Mohasses himself is an engaging, provocative interviewee. He perorates in a semi-reactionary way, being scornful of gay marriage, reproaching the gay rights movement for ‘taking the illicit pleasure’ out of sex – he also claims that he never cruised gay men, but always young Italian guys who had girlfriends. He is also misogynistic, remarking upon the ‘bitch face’ of the Iranian actress Golshifteh Farahani (no relation to the director) on a magazine cover. However contentious he might be though, his gregarious bronchial cackle and his gleeful wit make his every moment on screen compellingly watchable. At one point he mocks the director, saying that in the old Soviet Union, she would have got a medal pinned to her chest by Zhdanov for services to Socialist Realism (Mohasses studied art in Moscow at the very time that Zhdanov was overseeing Stalinist aesthetics).

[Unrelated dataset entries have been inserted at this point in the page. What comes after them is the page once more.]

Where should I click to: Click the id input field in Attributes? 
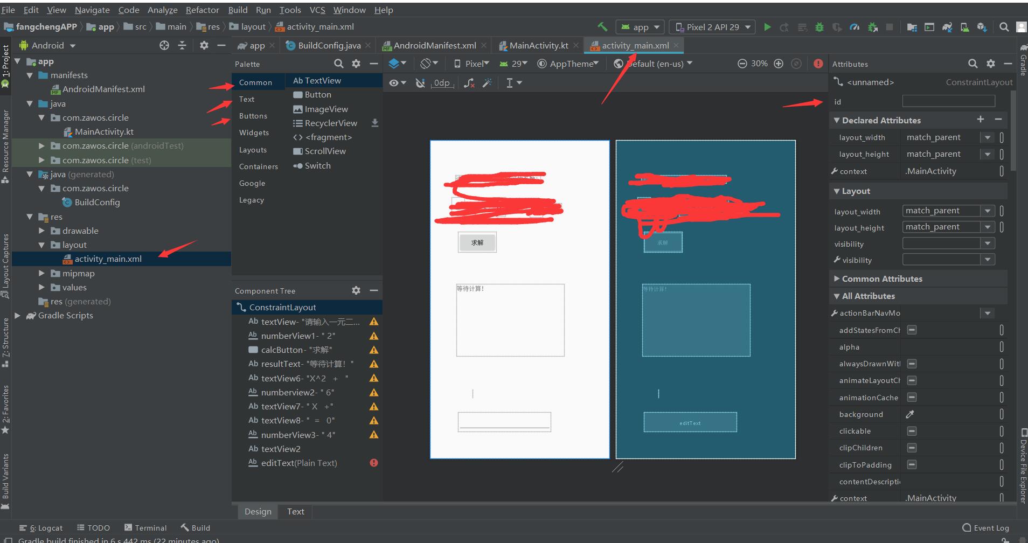coord(948,101)
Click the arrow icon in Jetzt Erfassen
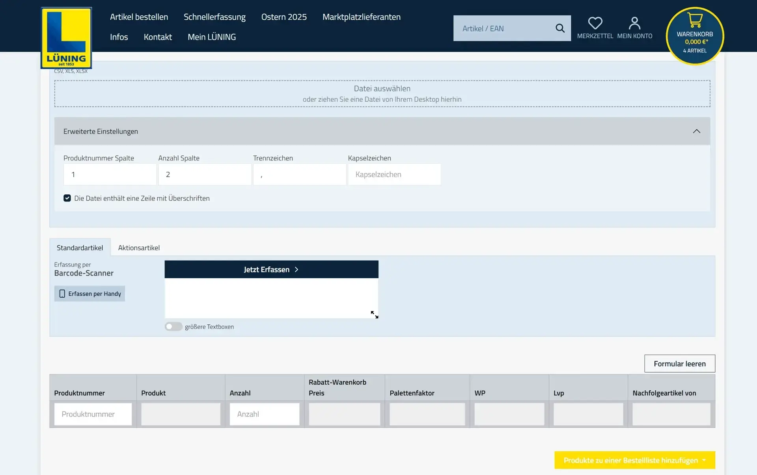 [296, 269]
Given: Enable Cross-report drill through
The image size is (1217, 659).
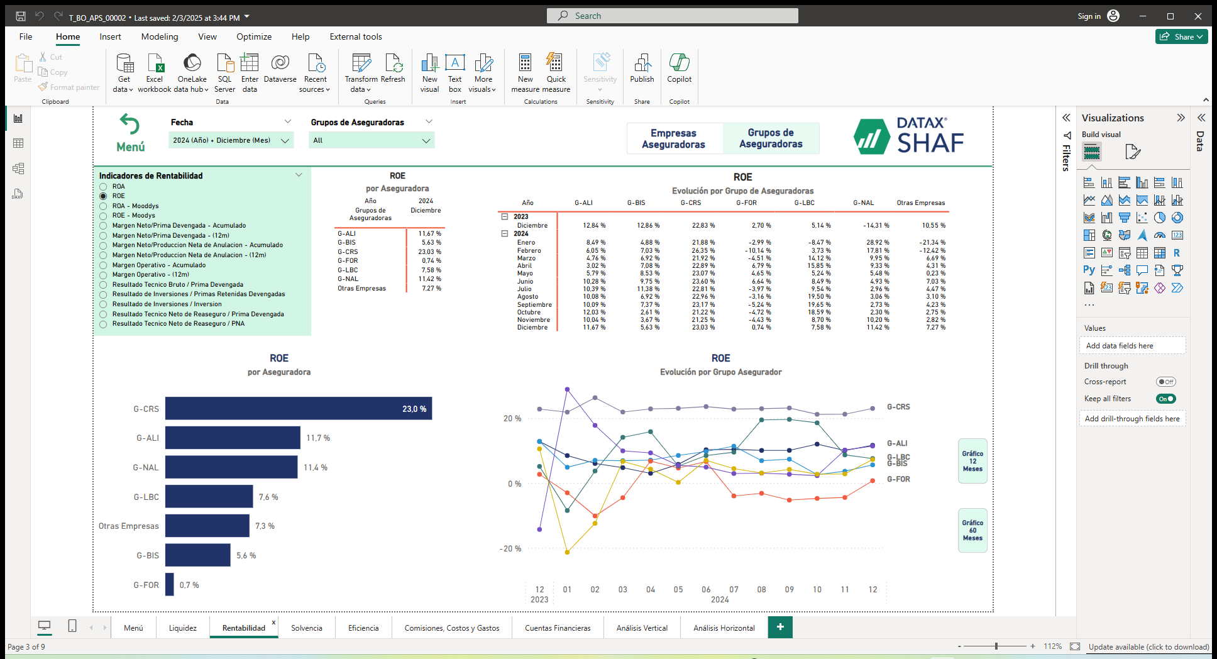Looking at the screenshot, I should [1166, 382].
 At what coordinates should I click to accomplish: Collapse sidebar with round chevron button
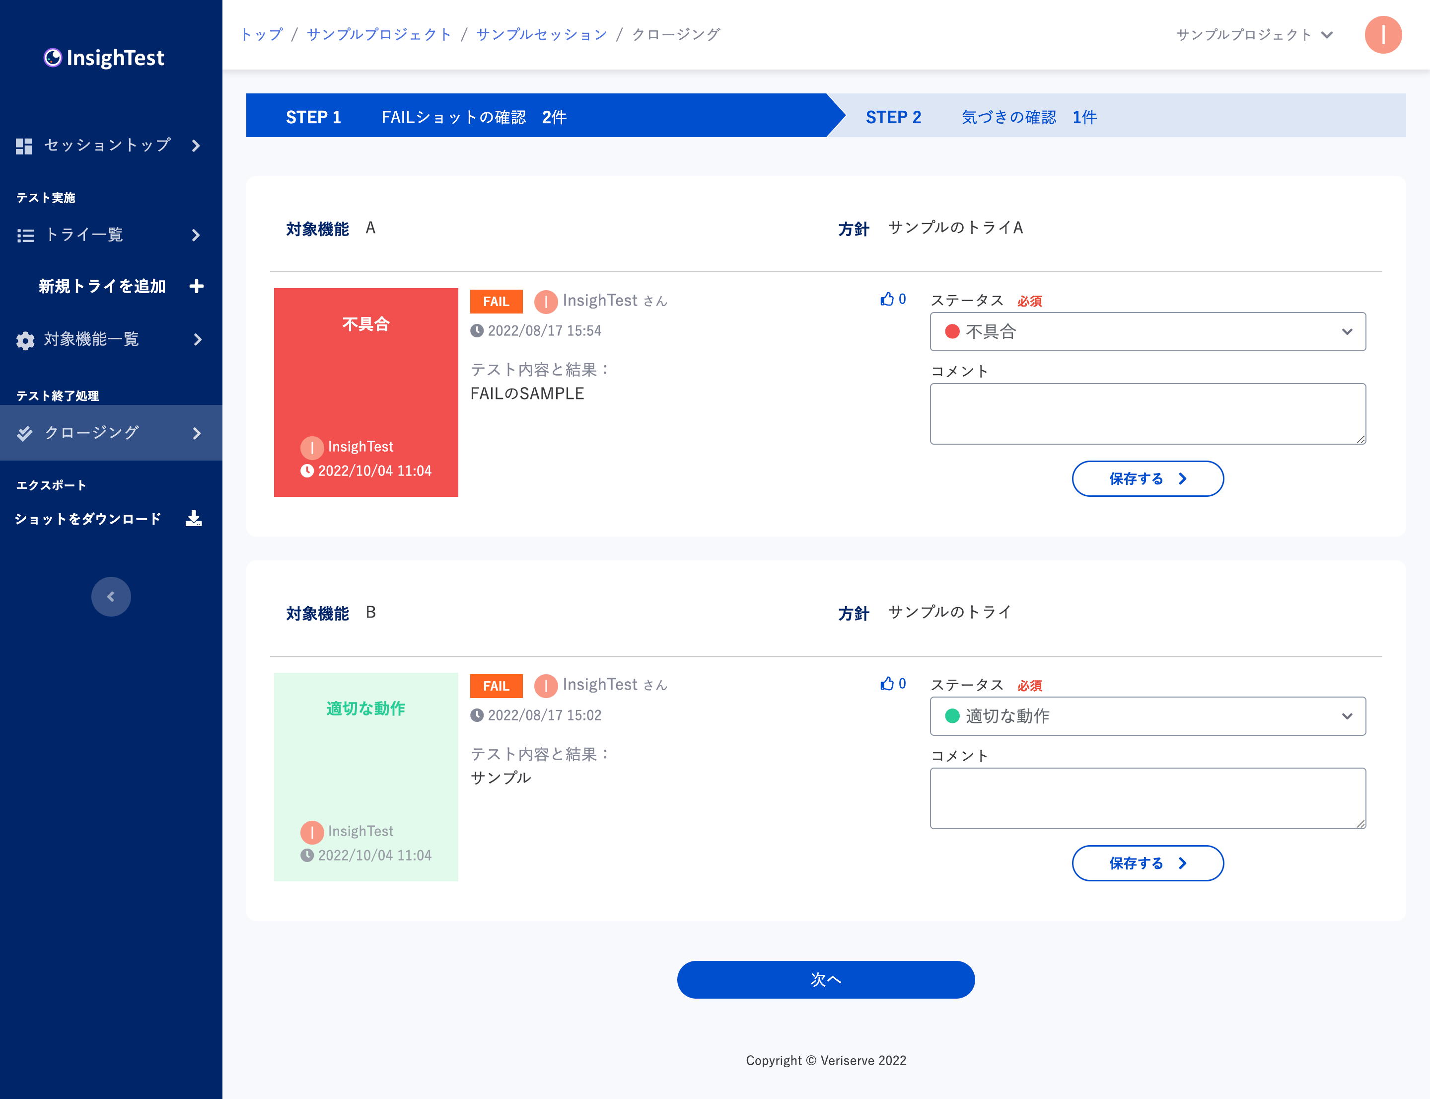[x=111, y=596]
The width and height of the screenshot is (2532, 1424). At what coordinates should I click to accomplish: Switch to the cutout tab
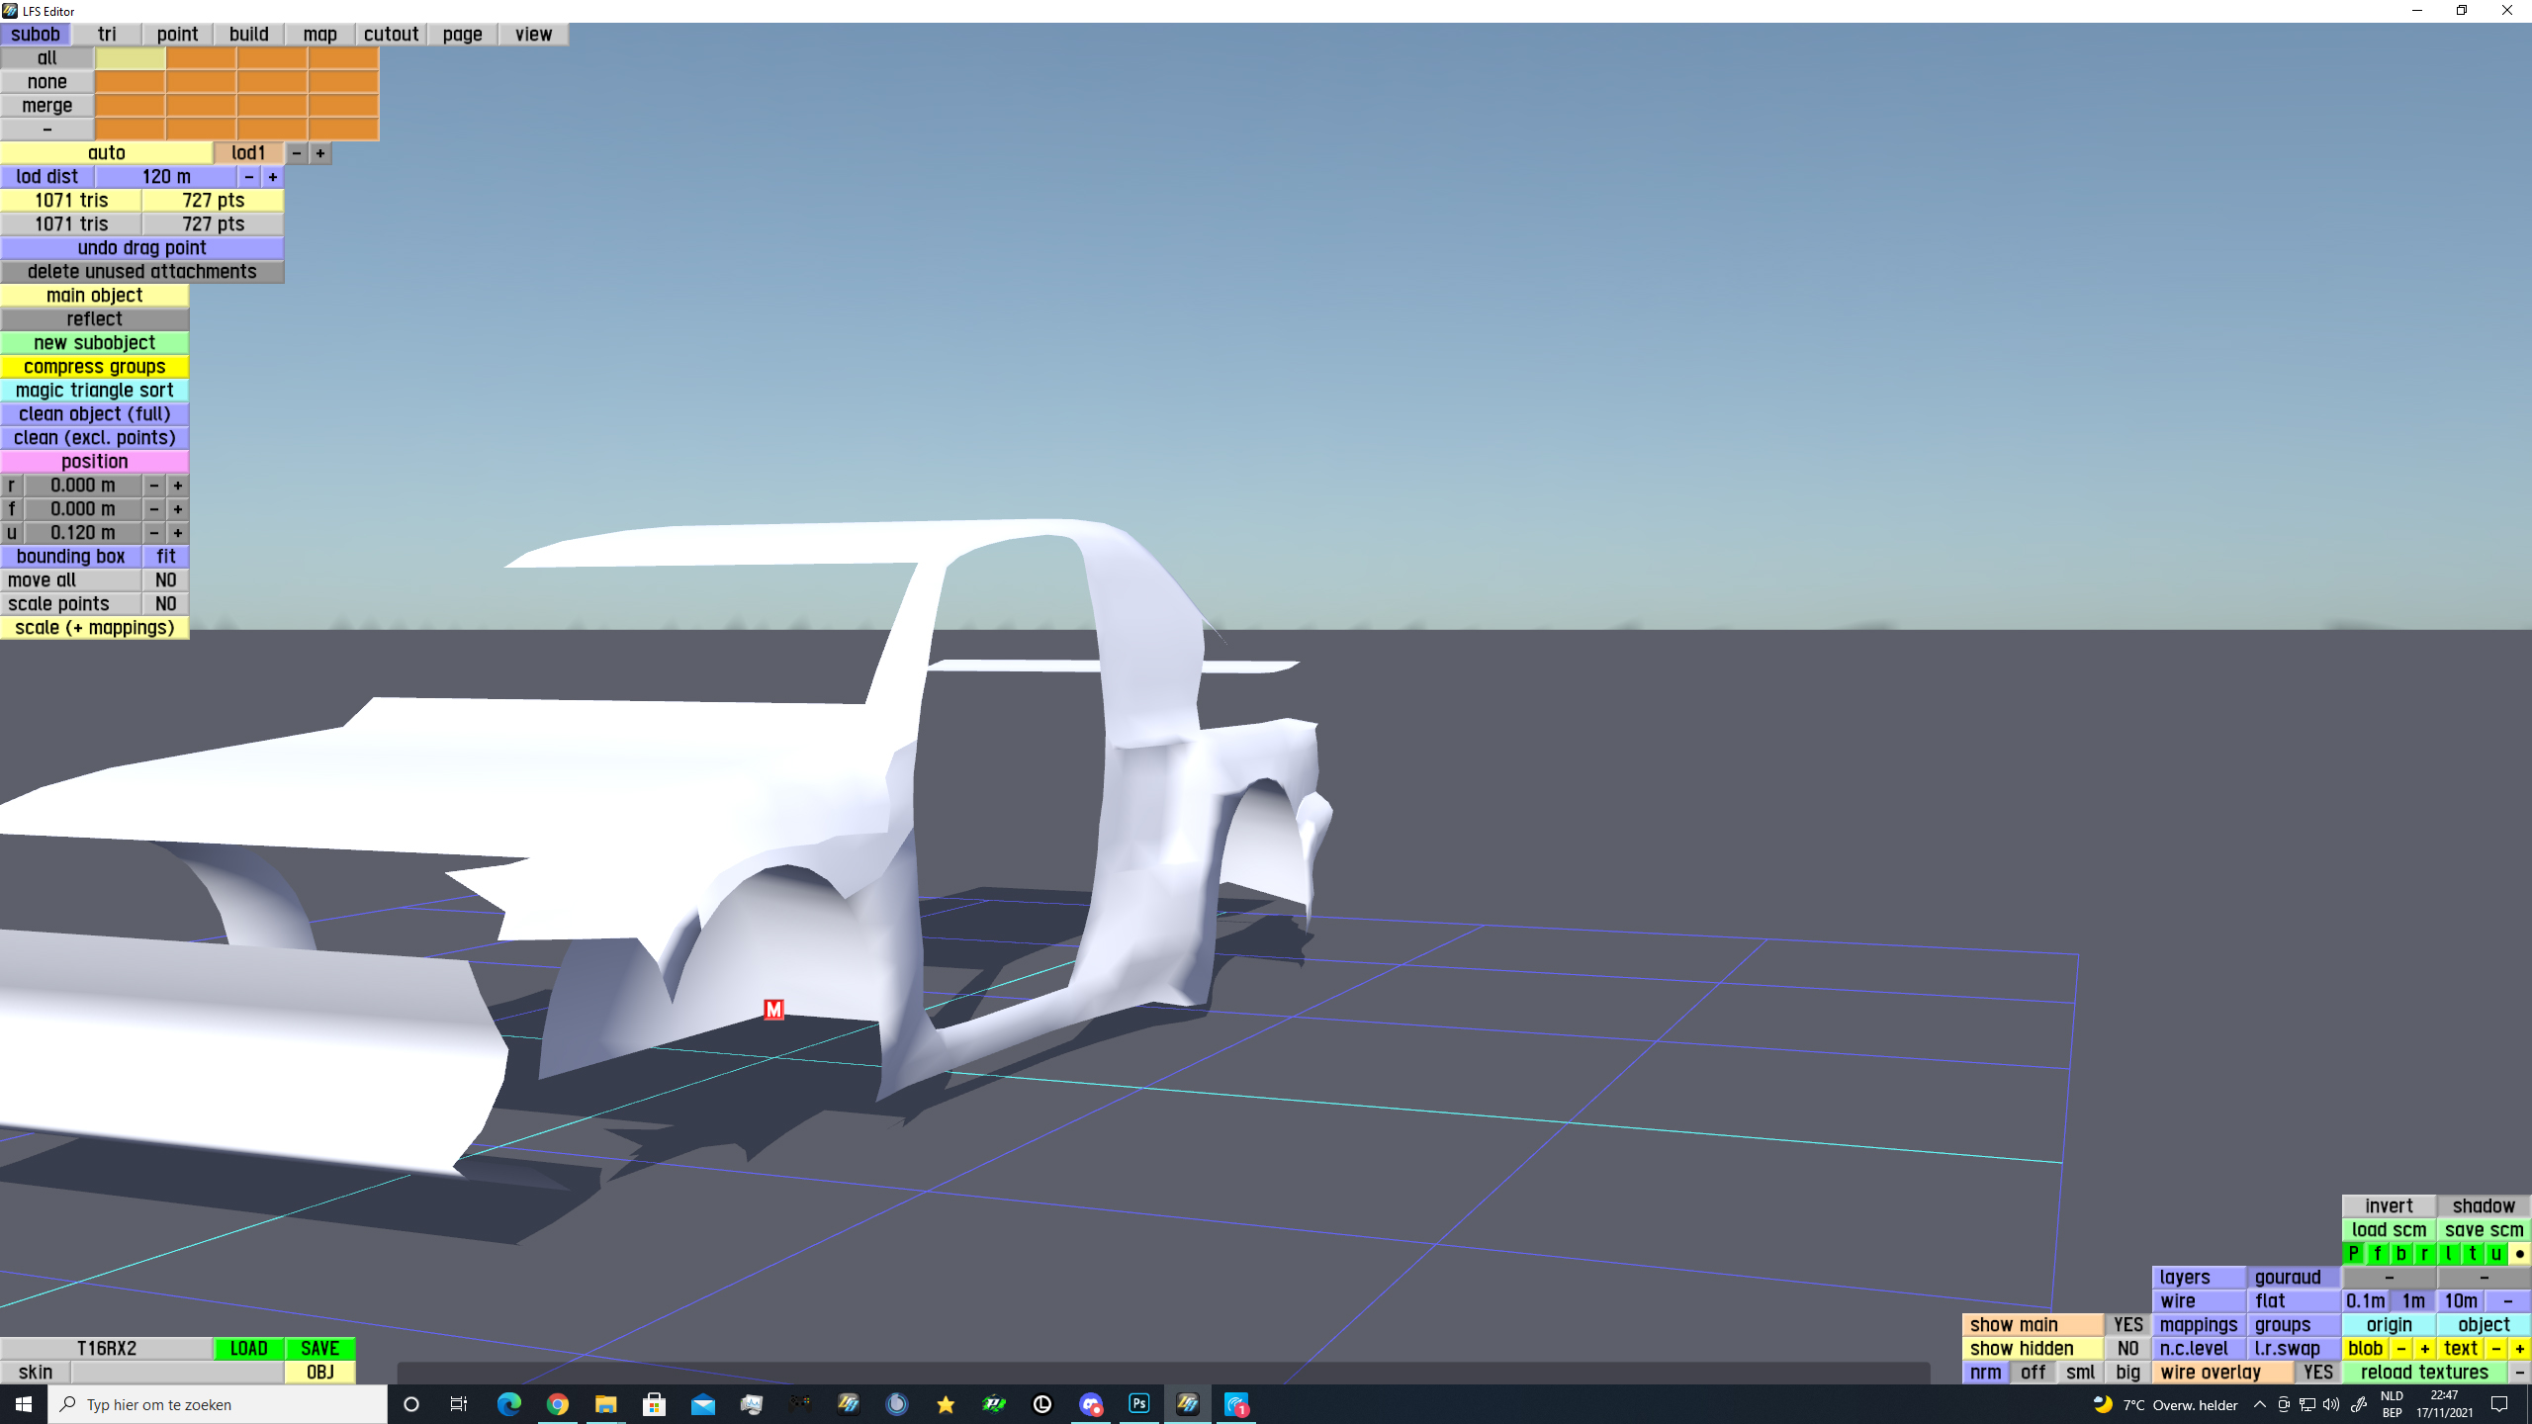tap(391, 35)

Farahani’s ‘services to Socialist Realism’ certainly don’t preclude her from playing the international art market, as part of the deal for Mohasses agreeing to do the film is her finding him a commission worth €100,000. Most collectors she calls baulk at the price, saying nothing has been heard of him since the Revolution, but two young Dubai-based brothers are enthusiastic and fly to Rome to meet Mohasses, who immediately plays hardball, demanding 70% payment up front. The episode is framed by Farahani, in voiceover, in reference to the meeting of the young Nicolas Poussin with the older painter Frenhofer in Balzac’s short story ‘The Unknown Masterpiece’. This formal self-consciousness shifts Farahani’s film more into film-essay territory, as do the extracts from Visconti’s The Leopard, a favourite film of Mohasses, and an explicit end-of-an-era reference.
The film ends with Mohasses’ death, though it is not clear if the scene where he shouts in distress, off camera, is that very moment. It is one of the few instances of uncomfortable voyeurism in the film, and reminds you a little of the ailing Nicholas Ray in Wim Wenders’ Nick’s Movie. The painting is unfinished, and instead the young commissioners get to take a selection of the artist’s works he has offered as guarantee. Mohasses’ niece oversees the packing away of the works, including the one which gives the film its title, a sunnier version of Munch’s ‘The Scream’ and which was the painter’s own favourite of his works. As the movers wrap the tableaux up and slide them into crates, you have the sense of the great art movements of the twentieth century being put to rest, of abstract canvases finally yielding to conceptualism and gimmickry. Mohasses was already someone who had the stamp of yesteryear about him, a man thoroughly imbued with the hope and certainties of the post-war art boom, now largely forgotten. This fine documentary will hopefully go some of the way towards keeping his memory alive, both in his native country and abroad.